Active clinical trials for "Amblyopia"

Photorefractive keratectomy (PRK) with excimer laser has been used successfully to treat myopia, hyperopia, and astigmatism in adults for over 35 years. Children with high refractive errors that go untreated will develop severe amblyopia. PRK can normalize high refractive errors and potentially improve the visual acuity in affected children. The purpose of this study is to investigate whether children with high anisometropia or isoametropia with amblyopia that are nonresponsive to standard therapy and receive PRK develop better longterm visual acuity.

This prospective study aims to observe the predictive effect of peripheral blood plasma biomarker on the outcome of treatment in children with different types of amblyopia. We also investigated the mechanism of neuromodulation in the visual development of amblyopic children.

This study evaluates the addition of docosahexaenoic acid (DHA) to eye patching in the treatment of residual amblyopia in children ages 3 to 18 years old. Two thirds of participants will receive DHA along with eye patching, while one third of participants will receive a placebo along with eye patching.

In a randomized controlled trial, we will establish whether early glasses for high refractive error at age one reduce the development of amblyopia between age one and four. As a secondary outcome early literacy will be compared in groups with and without glasses.

Uncorrected refractive error is a leading cause of visual impairment in children and can impact vision, quality of life, and academic performance. Despite Boston Children's Hospital serving patients from a wide range of socioeconomic backgrounds, there are health disparities in access to eyeglasses as a consequence of patients' health insurance.
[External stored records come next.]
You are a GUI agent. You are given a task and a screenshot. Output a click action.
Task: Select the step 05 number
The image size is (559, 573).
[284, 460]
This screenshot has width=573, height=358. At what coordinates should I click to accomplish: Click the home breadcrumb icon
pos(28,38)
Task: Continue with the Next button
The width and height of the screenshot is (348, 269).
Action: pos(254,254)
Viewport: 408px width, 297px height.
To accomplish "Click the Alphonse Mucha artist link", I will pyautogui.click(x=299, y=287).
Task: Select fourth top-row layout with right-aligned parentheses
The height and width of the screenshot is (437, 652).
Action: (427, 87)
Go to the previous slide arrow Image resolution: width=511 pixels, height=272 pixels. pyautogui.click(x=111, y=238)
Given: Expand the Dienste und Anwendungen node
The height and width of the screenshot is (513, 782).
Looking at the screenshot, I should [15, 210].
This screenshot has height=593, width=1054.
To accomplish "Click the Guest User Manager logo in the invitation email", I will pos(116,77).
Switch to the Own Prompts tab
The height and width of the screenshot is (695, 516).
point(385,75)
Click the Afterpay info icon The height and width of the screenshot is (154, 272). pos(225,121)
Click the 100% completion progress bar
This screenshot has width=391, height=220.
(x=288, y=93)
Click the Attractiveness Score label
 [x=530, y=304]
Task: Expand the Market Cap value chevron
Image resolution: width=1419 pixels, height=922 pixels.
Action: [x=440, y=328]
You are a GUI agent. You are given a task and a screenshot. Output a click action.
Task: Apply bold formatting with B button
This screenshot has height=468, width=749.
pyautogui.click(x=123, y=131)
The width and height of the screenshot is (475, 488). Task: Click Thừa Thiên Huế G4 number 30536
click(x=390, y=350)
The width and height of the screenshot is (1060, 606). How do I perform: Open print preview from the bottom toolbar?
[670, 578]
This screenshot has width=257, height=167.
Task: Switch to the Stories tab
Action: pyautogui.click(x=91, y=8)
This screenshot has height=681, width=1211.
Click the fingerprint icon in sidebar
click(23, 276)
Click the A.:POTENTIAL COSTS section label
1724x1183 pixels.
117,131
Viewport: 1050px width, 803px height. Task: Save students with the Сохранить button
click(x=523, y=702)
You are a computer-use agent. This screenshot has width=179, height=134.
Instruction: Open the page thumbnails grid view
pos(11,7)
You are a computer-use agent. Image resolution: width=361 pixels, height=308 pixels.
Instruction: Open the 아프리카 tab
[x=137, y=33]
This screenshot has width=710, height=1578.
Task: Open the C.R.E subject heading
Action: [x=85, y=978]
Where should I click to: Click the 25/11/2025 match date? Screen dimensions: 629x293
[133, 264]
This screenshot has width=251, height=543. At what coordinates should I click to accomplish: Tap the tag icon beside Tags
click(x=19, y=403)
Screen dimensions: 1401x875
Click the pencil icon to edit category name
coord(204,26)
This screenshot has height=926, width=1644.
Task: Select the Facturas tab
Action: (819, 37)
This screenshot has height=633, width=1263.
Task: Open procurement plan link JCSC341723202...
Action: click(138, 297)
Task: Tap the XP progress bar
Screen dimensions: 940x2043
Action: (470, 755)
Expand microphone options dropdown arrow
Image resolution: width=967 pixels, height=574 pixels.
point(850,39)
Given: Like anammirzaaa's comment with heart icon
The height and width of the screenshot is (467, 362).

The investigators will examine whether the use of an in-clinic app for 3-D printed glasses reduces disparities in access to eyeglasses for our patients on Medicaid. The intervention will address social determinants of health and improve pediatric health outcomes namely, how and when children having publicly funded health insurance receive eyeglasses. The short-term objectives are (1) to compare the time to receive glasses between publicly funded MassHealth eyeglasses and an in-clinic order of 3D printed glasses (2) to evaluate compliance with glasses wear in these two groups, and (3) to evaluate visual function and quality-of-life outcomes in these two groups. This prospective randomized control study will evaluate barriers to accessing eyeglasses in school-aged children. The investigators will recruit children enrolled in MassHealth and randomize them into two cohorts: (1) the control group will receive MassHealth glasses as per standard of care, through an optical shop of their choosing, or (2) the intervention group will use an app for immediately ordering glasses (paid for by the study) in clinic following their appointment. The investigators will evaluate the time needed to receive eyeglasses, compliance with glasses wear, quality of life, and visual outcomes between the cohorts at one-, three-, and six-month intervals. Through this project, the investigators will not only evaluate, quantify, and bring awareness to disparities in our patient population, but will also look toward finding a solution through the use of a novel application that addresses many of the barriers faced by patients insured through Medicaid.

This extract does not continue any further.